Contre cette Europe-là, une autre Europe est possible.
L’expérience témoigne que les avancées sur le plan de l’égalité entre les hommes et les femmes sont synonymes d’avancées dans la réduction de toutes les autres inégalités. La place qui sera faite aux femmes et à l’exigence d’égalité est donc décisive pour la construction d’une Europe sociale où les valeurs de solidarité et de coopération remplaceront celles de compétition et de concurrence. Seule une Europe sociale où les droits fondamentaux et les services publics seront prioritaires par rapport au marché unique pourra garantir les droits acquis par les femmes, faire progresser l’égalité entre les sexes et harmoniser par le haut l’ensemble des droits.

Pour construire cette autre Europe, il est indispensable que tout le monde, et plus encore les femmes, dise non à cette Constitution-là !

L’égalité par le bas

Selon ses partisans, le Traité constitutionnel européen (TCE) représenterait une chance pour les femmes. Ils s’appuient sur l’idée assez répandue que l’égalité entre les femmes et les hommes est depuis longtemps une préoccupation des institutions européennes, ce qui favoriserait donc des avancées dans ce domaine. Cette idée ne résiste pas à la confrontation avec la réalité.
Qui peut croire, en effet, à une chance pour les femmes quand on voit comment sont concrètement mises en œuvre les directives européennes ? C’est par exemple au nom de l’impératif européen d’égalité que le travail de nuit a été étendu aux femmes, alors que le progrès aurait consisté à l’interdire pour tout le monde et à ne l’autoriser que pour des raisons d’intérêt collectif. Le principe d’égalité entre les hommes et les femmes mis en œuvre par les politiques libérales européennes est celui de ... l’égalité par le bas ! Or ce sont ces politiques qui sont maintenant inscrites en dur dans le (TCE).

Loin de représenter une avancée pour les droits des femmes, il contient au contraire de graves menaces de régression. Il n’ouvre aucun droit nouveau par rapport aux traités et directives en vigueur.

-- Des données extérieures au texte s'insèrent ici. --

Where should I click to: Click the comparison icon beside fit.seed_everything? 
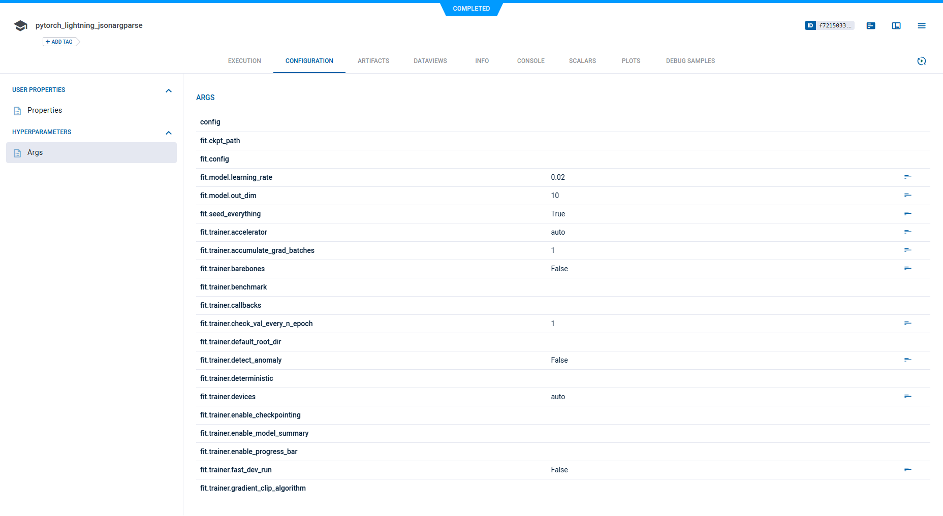pyautogui.click(x=908, y=213)
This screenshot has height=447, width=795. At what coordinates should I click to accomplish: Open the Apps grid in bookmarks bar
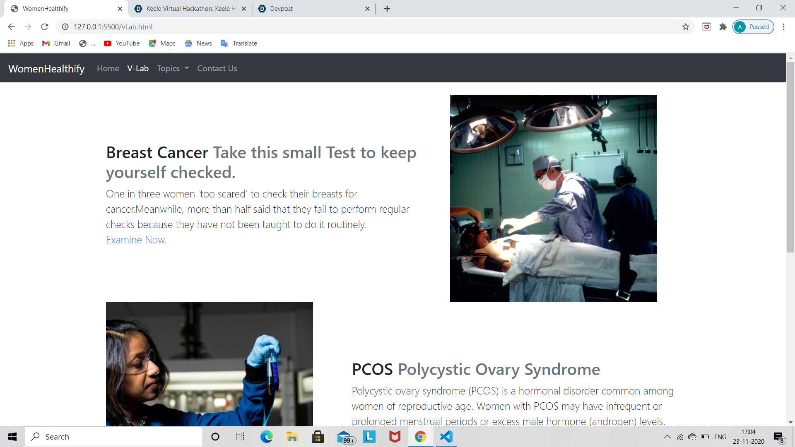[20, 43]
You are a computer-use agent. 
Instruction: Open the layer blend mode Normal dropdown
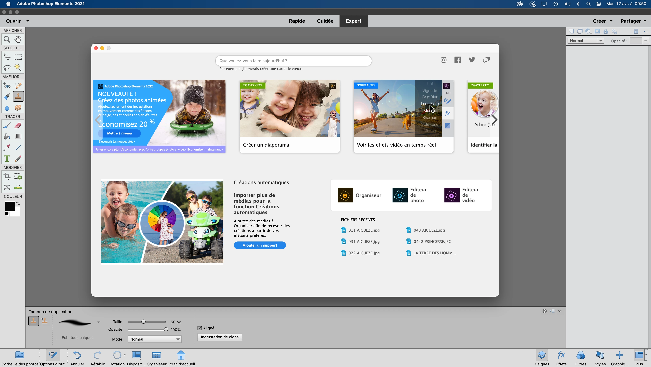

Au contraire, des droits essentiels pour les femmes, en sont absents et certains d’entre eux sont en régression. La Charte des droits fondamentaux (deuxième partie du traité) est insuffisante ; sa portée juridique est très limitée et subordonnée aux autres dispositions du TCE. L’égalité entre les hommes et les femmes n’est pas reconnue comme une valeur qui fonde l’Union, au même titre que la dignité ou la démocratie. Elle figure bien en tant qu’objectif de l’Union, mais, en l’absence de tout dispositif d’application, elle se réduit à une déclaration d’intention. Enfin, et c’est là le plus important, la doctrine libérale qui constitue le fondement de la Constitution est, en elle-même, une atteinte aux droits des femmes. Elle programme le recul social, la privatisation des services publics,
l’aggravation des inégalités et de la précarité qui touchent déjà majoritairement les femmes. La notion d’égalité femmes/hommes mise en œuvre par la Stratégie européenne de l’emploi est vidée de tout contenu progressiste pour être mise au service du libéralisme et servir à justifier toujours plus de flexibilité.

1. De graves carences

La Charte des droits fondamentaux « ne crée aucune compétence ni aucune tâche nouvelle pour l’Union » et ne modifie pas les compétences et les tâches définies dans les autres parties de la Constitution (article II-111). Les droits « doivent être interprétés en harmonie avec les traditions nationales » (II-112-4) et les « législations nationales doivent être pleinement prises en compte » (II-112-5). Ce qui signifie en clair que la Charte des droits fondamentaux n’est pas contraignante. Elle ne crée aucun droit nouveau pour les femmes, il manque des droits fondamentaux et il y a même des régressions !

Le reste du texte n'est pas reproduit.